11. In the chapter “How do you live on the edge of what’s over?” V writes a poem of questions related to difficult topics. Choose one to five of these questions and try to answer them. What do they make you feel and think about? Refer to pages 128–129. 

12. In the chapter “Dear Mother (Earth),” V shares on page 132 that she eventually wrote the apology she was waiting to hear from her father in the form of the book The Apology. Why was she driven to do this? To you, what is the power in writing an apology from someone else’s perspective?

13. In the final section, “Reckoning,” V outlines things she strives to be “free to” do. If you were to define your own freedom, what would you write? What would you be free to do? 
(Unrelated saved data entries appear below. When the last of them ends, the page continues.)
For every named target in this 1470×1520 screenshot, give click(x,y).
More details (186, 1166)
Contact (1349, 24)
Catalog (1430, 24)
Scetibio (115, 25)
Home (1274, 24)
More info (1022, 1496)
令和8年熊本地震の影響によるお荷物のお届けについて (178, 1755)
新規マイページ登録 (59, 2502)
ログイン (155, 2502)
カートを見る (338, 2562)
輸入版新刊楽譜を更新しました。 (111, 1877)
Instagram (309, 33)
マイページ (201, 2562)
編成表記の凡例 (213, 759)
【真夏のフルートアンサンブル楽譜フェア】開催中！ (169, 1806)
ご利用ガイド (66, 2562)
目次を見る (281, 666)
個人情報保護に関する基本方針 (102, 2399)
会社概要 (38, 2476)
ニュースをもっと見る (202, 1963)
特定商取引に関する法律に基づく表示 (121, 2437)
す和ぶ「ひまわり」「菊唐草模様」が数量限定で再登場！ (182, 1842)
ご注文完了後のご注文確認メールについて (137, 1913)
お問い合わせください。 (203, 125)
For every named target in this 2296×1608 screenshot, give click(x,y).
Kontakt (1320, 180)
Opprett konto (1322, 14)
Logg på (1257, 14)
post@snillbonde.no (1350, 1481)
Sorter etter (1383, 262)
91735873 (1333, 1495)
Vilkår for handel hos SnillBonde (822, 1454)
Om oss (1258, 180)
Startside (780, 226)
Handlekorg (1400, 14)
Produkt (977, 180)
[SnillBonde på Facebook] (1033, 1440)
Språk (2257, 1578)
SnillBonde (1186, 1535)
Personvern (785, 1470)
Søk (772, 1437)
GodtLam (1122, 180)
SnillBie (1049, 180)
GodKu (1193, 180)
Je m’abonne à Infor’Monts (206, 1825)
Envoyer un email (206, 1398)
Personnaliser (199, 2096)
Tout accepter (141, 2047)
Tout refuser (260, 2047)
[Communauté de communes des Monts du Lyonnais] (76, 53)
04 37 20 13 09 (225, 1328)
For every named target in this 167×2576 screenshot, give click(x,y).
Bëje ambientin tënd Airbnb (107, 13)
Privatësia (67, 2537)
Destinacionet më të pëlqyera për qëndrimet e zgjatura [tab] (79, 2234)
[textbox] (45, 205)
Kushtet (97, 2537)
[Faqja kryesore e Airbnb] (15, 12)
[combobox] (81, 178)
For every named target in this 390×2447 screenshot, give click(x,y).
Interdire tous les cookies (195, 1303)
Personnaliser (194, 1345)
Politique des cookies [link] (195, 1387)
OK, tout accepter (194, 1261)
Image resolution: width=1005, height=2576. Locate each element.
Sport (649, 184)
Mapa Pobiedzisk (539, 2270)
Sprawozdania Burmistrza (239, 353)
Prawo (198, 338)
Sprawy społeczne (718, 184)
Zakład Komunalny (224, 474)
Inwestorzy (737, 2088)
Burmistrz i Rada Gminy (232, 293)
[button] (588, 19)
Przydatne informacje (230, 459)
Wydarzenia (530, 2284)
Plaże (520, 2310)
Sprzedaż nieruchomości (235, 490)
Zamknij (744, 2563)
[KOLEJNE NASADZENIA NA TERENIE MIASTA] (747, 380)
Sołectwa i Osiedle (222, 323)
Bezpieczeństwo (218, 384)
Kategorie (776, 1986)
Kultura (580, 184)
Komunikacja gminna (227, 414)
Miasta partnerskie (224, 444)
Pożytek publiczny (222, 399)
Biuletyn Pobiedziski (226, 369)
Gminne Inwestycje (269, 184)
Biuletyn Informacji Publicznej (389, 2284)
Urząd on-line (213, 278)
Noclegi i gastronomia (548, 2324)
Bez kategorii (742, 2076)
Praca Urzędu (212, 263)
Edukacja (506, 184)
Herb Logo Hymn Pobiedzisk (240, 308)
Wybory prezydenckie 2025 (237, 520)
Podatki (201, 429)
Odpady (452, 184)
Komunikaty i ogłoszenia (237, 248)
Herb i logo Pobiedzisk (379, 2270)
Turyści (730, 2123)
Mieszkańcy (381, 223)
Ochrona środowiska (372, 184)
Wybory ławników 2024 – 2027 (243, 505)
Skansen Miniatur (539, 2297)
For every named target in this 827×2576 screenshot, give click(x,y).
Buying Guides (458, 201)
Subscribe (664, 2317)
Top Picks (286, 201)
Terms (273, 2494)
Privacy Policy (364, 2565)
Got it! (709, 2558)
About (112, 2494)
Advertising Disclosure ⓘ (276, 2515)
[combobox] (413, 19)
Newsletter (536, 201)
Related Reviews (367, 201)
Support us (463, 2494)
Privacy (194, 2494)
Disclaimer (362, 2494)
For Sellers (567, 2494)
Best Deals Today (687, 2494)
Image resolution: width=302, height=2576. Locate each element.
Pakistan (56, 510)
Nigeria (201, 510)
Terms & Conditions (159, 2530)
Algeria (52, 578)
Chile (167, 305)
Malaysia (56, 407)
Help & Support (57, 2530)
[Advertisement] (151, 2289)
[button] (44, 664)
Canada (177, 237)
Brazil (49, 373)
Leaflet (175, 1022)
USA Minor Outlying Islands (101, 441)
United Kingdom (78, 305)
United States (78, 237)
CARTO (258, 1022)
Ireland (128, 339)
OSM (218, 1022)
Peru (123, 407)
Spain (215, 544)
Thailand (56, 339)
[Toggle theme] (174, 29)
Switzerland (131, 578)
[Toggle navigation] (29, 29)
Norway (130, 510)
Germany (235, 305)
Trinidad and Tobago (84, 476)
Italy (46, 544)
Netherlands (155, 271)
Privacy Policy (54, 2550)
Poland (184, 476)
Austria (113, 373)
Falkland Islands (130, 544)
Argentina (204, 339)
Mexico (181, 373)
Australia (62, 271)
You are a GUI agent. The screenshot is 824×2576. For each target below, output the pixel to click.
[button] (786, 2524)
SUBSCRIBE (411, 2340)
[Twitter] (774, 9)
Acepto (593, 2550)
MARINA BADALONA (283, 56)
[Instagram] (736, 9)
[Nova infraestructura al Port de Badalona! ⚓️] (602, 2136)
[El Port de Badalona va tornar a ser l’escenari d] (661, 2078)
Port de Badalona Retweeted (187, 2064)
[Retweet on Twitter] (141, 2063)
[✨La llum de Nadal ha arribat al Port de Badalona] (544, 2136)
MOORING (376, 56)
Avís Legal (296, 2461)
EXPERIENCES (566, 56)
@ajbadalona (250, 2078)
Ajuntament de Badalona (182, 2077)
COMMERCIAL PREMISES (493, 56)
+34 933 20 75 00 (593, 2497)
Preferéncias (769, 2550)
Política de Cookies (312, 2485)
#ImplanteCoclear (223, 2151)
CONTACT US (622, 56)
14. On page 186, V asks: “what determines place?” Discuss how the book answers this question. What determines place for you?  

15. In the chapter “Disruption,” V discusses the challenge of thinking “we’re fucked.” She then argues we must learn the “art and patience of disruption” to avoid that thought. What does the art and patience of disruption look like for her? How could you implement a practice of disruption into your daily life? 

16. In nearly every chapter, V argues for a revolution of love. On page 91, she writes: “The failure of this century is the failure of love.” What does she mean? What does “successful” love look like to you?  How does V argue it can contribute to a liberated society?